Oulamara, lui, se plaint de coups, de côtes et de nez cassés. Les policiers parlent d’une «interpellation musclée pour le maîtriser». Enfin, le commissaire Guillet endosse une entorse à la procédure: à l’issue de la garde à vue, Delhomme a été placée dans la même cellule qu’Oulamara, au risque d’une concertation ou d’intimidation. «On a peut-être péché par excès de confiance.» Au fil des mois, «Johanna» a nié être dans la voiture. Et Oulamara a rejeté les tirs sur Pétaux.

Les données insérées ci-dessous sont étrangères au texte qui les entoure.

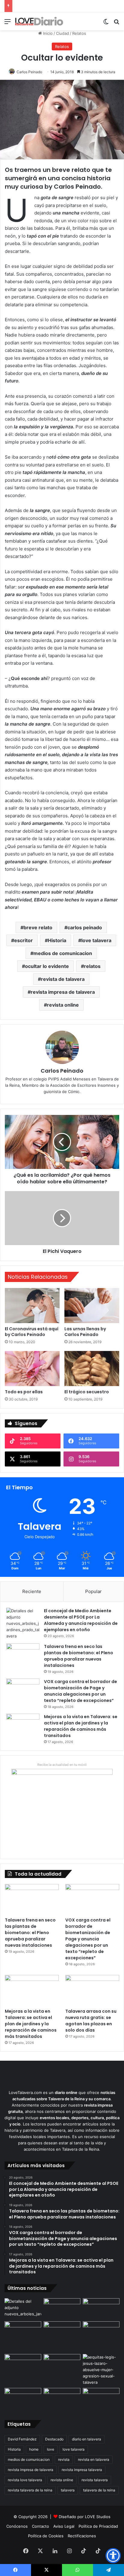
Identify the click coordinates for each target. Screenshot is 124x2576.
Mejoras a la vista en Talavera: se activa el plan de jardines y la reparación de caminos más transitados (80, 1726)
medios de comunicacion (62, 953)
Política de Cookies (46, 2535)
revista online (63, 1005)
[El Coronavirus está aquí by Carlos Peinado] (32, 1305)
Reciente (31, 1591)
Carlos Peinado (29, 72)
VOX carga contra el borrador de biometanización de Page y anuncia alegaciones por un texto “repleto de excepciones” (80, 1691)
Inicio (47, 33)
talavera (68, 2490)
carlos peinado (84, 927)
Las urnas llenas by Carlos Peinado (85, 1331)
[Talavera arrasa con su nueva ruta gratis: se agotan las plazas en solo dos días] (92, 1990)
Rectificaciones (82, 2535)
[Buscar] (116, 23)
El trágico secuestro (86, 1392)
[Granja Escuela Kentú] (101, 2336)
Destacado (54, 2439)
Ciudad (62, 33)
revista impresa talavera (82, 2469)
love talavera (96, 940)
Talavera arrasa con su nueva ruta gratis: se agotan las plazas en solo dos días (90, 2020)
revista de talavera (63, 979)
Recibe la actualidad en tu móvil (62, 1765)
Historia (57, 940)
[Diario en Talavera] (39, 21)
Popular (93, 1591)
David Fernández (22, 2439)
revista (64, 2459)
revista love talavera (25, 2480)
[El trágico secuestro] (91, 1368)
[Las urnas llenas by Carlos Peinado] (91, 1305)
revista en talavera (93, 2459)
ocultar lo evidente (47, 966)
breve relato (37, 927)
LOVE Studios (97, 2516)
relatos (92, 966)
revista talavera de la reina (30, 2490)
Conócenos (17, 2526)
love (50, 2449)
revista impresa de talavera (63, 992)
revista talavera (95, 2480)
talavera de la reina (99, 2490)
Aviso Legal (63, 2526)
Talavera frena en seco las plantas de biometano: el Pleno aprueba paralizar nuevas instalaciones (78, 1655)
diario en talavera (86, 2439)
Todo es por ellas (24, 1392)
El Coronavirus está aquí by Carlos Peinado (31, 1331)
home (34, 2449)
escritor (23, 940)
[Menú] (8, 23)
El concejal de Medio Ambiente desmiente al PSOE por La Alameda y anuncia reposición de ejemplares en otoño (81, 1620)
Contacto (40, 2526)
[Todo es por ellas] (32, 1368)
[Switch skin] (106, 23)
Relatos (79, 33)
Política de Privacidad (98, 2526)
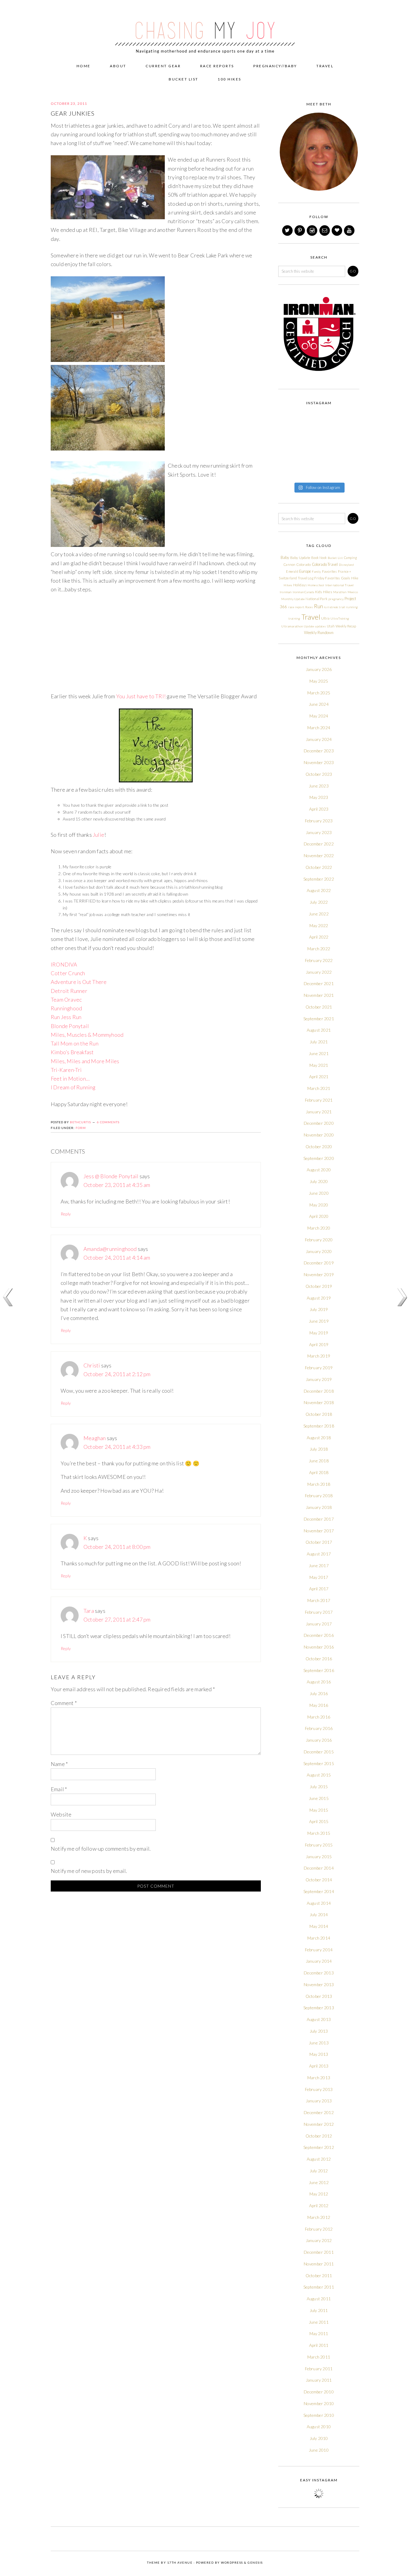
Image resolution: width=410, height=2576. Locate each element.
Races (309, 607)
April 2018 (319, 1472)
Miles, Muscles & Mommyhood (87, 1034)
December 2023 (319, 750)
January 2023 (319, 832)
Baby (285, 557)
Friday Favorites (327, 578)
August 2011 (319, 2298)
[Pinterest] (300, 230)
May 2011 (318, 2333)
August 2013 (319, 2019)
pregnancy (336, 599)
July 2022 (319, 902)
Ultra (325, 618)
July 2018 (319, 1449)
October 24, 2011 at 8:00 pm (116, 1546)
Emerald (292, 571)
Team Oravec (66, 999)
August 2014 (319, 1903)
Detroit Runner (69, 991)
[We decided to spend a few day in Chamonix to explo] (287, 472)
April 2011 (319, 2345)
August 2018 (319, 1437)
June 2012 (319, 2182)
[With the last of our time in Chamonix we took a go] (308, 459)
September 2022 (318, 878)
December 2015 (319, 1751)
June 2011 (319, 2322)
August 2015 (319, 1774)
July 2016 (319, 1693)
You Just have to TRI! (141, 696)
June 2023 (319, 785)
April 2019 (319, 1344)
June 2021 (319, 1053)
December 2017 (319, 1519)
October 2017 (319, 1542)
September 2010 (318, 2415)
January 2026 (319, 669)
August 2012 (319, 2159)
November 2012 (319, 2124)
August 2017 (319, 1553)
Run (318, 606)
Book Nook (319, 558)
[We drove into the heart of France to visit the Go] (329, 472)
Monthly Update (293, 599)
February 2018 (319, 1495)
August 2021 (319, 1030)
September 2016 (318, 1670)
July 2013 (319, 2031)
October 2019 (319, 1286)
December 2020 (319, 1123)
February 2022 (319, 960)
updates (320, 626)
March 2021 (318, 1088)
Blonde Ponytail (70, 1026)
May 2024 (318, 715)
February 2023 (319, 820)
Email (59, 1789)
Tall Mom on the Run (74, 1043)
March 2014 (318, 1937)
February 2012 (319, 2229)
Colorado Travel (325, 564)
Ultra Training (339, 618)
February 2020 (319, 1239)
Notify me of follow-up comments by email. (101, 1848)
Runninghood (66, 1008)
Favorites (329, 571)
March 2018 (318, 1484)
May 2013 (318, 2054)
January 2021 (319, 1111)
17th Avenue (180, 2562)
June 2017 (319, 1565)
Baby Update (300, 557)
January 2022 (319, 972)
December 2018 (319, 1391)
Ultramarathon (292, 626)
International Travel (339, 585)
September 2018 (318, 1425)
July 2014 (319, 1914)
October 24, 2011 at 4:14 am (116, 1257)
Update (309, 626)
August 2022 (319, 890)
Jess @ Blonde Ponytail (110, 1176)
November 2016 (319, 1646)
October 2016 (319, 1658)
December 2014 (319, 1868)
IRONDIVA (64, 964)
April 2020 (319, 1216)
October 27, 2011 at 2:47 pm (116, 1619)
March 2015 (318, 1833)
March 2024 (318, 727)
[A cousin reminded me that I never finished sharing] (287, 446)
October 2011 (319, 2275)
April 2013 (319, 2065)
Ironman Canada (303, 592)
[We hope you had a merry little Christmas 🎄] (329, 420)
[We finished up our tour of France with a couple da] (329, 433)
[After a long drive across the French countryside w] (308, 472)
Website (61, 1814)
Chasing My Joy (205, 28)
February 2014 (319, 1949)
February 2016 (319, 1728)
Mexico (353, 592)
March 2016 (318, 1716)
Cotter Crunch (68, 973)
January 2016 (319, 1740)
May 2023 (318, 797)
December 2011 (319, 2252)
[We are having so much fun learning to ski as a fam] (287, 420)
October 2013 (319, 1996)
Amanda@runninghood (110, 1249)
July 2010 (319, 2438)
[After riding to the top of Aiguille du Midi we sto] (350, 459)
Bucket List (335, 558)
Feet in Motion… (70, 1078)
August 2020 (319, 1169)
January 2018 (319, 1507)
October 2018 (319, 1414)
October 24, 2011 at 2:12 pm (116, 1374)
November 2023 (319, 762)
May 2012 (318, 2193)
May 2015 (318, 1810)
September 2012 (318, 2147)
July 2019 (319, 1309)
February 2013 (319, 2089)
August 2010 (319, 2426)
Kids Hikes (323, 592)
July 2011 (319, 2310)
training (294, 618)
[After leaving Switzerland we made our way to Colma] (350, 446)
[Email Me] (325, 230)
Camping (350, 558)
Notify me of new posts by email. (89, 1871)
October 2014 (319, 1879)
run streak (331, 607)
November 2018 (319, 1402)
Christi (91, 1365)
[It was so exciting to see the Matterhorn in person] (287, 459)
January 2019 (319, 1379)
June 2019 (319, 1321)
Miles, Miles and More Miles (85, 1061)
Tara (88, 1610)
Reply (66, 1213)
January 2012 (319, 2240)
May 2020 (318, 1204)
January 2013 (319, 2100)
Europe (305, 571)
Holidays (300, 585)
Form (81, 1128)
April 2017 (319, 1588)
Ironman (285, 592)
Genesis (255, 2562)
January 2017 (319, 1623)
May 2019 (318, 1332)
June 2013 (319, 2042)
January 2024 (319, 739)
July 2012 (319, 2170)
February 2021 (319, 1100)
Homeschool (316, 585)
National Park (316, 598)
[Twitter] (288, 230)
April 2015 (319, 1821)
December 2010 (319, 2391)
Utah (331, 626)
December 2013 (319, 1972)
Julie (98, 834)
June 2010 (319, 2450)
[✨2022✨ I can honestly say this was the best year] (308, 420)
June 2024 (319, 704)
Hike (355, 578)
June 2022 (319, 913)
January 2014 (319, 1961)
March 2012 (318, 2217)
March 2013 (318, 2077)
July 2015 (319, 1786)
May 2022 (318, 925)
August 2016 (319, 1681)
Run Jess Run (66, 1017)
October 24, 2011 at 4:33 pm (116, 1446)
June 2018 (319, 1460)
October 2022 (319, 867)
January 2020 (319, 1251)
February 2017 (319, 1612)
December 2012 (319, 2112)
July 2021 (319, 1041)
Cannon (289, 564)
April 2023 (319, 809)
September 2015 (318, 1763)
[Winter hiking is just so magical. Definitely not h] (350, 420)
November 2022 (319, 855)
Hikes (288, 585)
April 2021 (319, 1076)
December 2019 (319, 1262)
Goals (345, 578)
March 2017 (318, 1600)
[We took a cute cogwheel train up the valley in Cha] (329, 459)
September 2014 (318, 1891)
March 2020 (318, 1227)
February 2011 (319, 2368)
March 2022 (318, 948)
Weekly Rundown (319, 632)
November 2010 (319, 2403)
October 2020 (319, 1146)
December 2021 (319, 983)
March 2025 (318, 692)
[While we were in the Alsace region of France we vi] (329, 446)
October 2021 (319, 1006)
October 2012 (319, 2135)
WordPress (232, 2562)
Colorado (304, 564)
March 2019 (318, 1355)
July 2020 (319, 1181)
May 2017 (318, 1577)
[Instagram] (312, 230)
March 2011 (318, 2356)
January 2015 (319, 1856)
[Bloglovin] (337, 230)
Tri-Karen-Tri (66, 1070)
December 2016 (319, 1635)
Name (59, 1764)
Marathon (340, 592)
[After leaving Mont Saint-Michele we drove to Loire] (350, 472)
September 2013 (318, 2007)
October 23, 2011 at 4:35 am (116, 1185)
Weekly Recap (346, 626)
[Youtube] (349, 230)
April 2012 (319, 2205)
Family (316, 571)
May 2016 (318, 1705)
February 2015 (319, 1844)
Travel (310, 616)
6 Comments (108, 1122)
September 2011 (318, 2286)
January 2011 (319, 2380)
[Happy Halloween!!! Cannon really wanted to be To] (308, 433)
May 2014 (318, 1926)
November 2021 (319, 995)
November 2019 (319, 1274)
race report (296, 607)
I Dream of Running (73, 1087)
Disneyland (346, 564)
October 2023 (319, 774)
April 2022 (319, 936)
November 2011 (319, 2263)
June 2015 (319, 1798)
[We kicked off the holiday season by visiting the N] (287, 433)
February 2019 (319, 1367)
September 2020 (318, 1158)
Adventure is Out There (79, 982)
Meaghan (94, 1438)
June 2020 (319, 1193)
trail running (348, 607)
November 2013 (319, 1984)
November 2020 (319, 1134)
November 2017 (319, 1530)
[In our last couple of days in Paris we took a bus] (350, 433)
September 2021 (318, 1018)
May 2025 (318, 681)
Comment (64, 1703)
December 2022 (319, 843)
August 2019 (319, 1297)
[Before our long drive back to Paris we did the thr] (308, 446)
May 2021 (318, 1065)
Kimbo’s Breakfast (72, 1052)
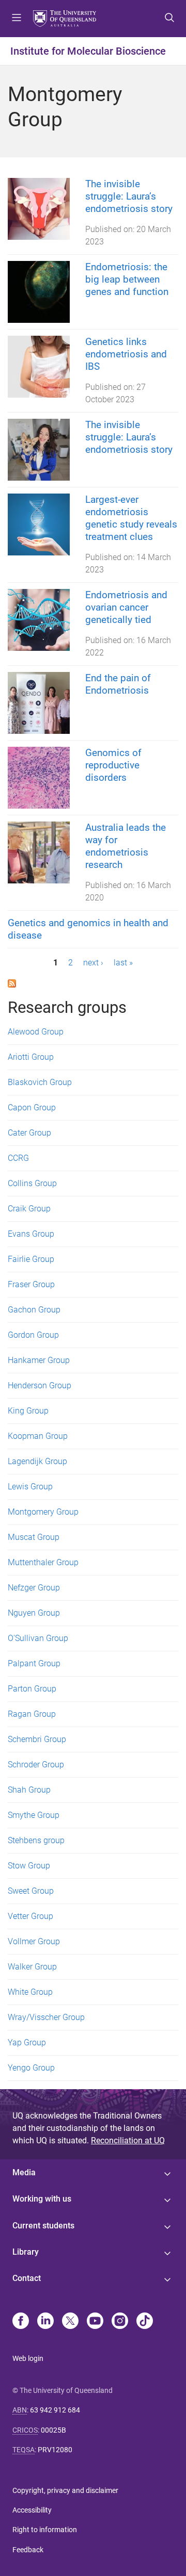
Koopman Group (38, 1436)
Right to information (44, 2529)
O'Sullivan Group (38, 1638)
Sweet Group (31, 1891)
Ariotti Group (31, 1057)
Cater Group (29, 1133)
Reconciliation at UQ (128, 2140)
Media (24, 2172)
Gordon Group (33, 1335)
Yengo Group (31, 2068)
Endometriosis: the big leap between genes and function (127, 279)
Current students (43, 2225)
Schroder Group (36, 1764)
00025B (53, 2430)
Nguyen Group (34, 1613)
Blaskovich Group (40, 1082)
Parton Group (32, 1689)
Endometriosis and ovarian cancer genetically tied (126, 607)
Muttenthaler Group (43, 1562)
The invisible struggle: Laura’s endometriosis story (129, 196)
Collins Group (32, 1183)
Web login (27, 2358)
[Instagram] (120, 2322)
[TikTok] (144, 2322)
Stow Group (29, 1866)
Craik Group (29, 1208)
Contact (26, 2278)
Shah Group (29, 1790)
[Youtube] (95, 2322)
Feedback (27, 2550)
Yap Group (27, 2042)
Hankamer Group (39, 1360)
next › (93, 962)
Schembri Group (37, 1739)
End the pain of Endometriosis (118, 684)
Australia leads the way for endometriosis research (125, 846)
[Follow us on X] (70, 2322)
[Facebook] (20, 2322)
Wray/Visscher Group (46, 2017)
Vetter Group (30, 1916)
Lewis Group (30, 1486)
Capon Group (32, 1107)
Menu (16, 18)
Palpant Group (34, 1663)
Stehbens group (36, 1840)
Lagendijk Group (37, 1461)
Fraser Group (31, 1284)
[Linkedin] (45, 2322)
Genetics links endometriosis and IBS (126, 354)
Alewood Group (36, 1032)
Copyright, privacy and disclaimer (65, 2490)
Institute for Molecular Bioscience (88, 51)
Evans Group (31, 1234)
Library (25, 2252)
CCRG (18, 1158)
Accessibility (32, 2510)
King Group (28, 1411)
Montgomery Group (43, 1512)
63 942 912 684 (55, 2410)
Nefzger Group (34, 1588)
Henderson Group (39, 1385)
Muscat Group (33, 1537)
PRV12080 (55, 2450)
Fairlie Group (31, 1259)
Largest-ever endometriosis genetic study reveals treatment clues (131, 518)
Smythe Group (33, 1815)
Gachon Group (34, 1310)
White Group (30, 1992)
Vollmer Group (34, 1941)
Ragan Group (32, 1714)
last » (123, 962)
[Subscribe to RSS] (12, 983)
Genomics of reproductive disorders (113, 765)
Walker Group (32, 1967)
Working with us (41, 2199)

Un témoin à charge les voit rentrer à Saint-Ouen vers 2 heures du matin tous les deux I en «205 GTI». Mais l’intime conviction du commandant Vasquez c’est que «Pétaux est le conducteur de la 205 GTI, Oulamara, le passager au keffieh est le tireur et Delhomme à l’arrière». Mais comment un «un tir à bout portant, à 50 cm de distance maximum», selon la légiste, a-t-il pu partir du siège avant droit d’une voiture qui avance, pour cibler la voiture de police située à gauche et abattre Catherine Choukroun?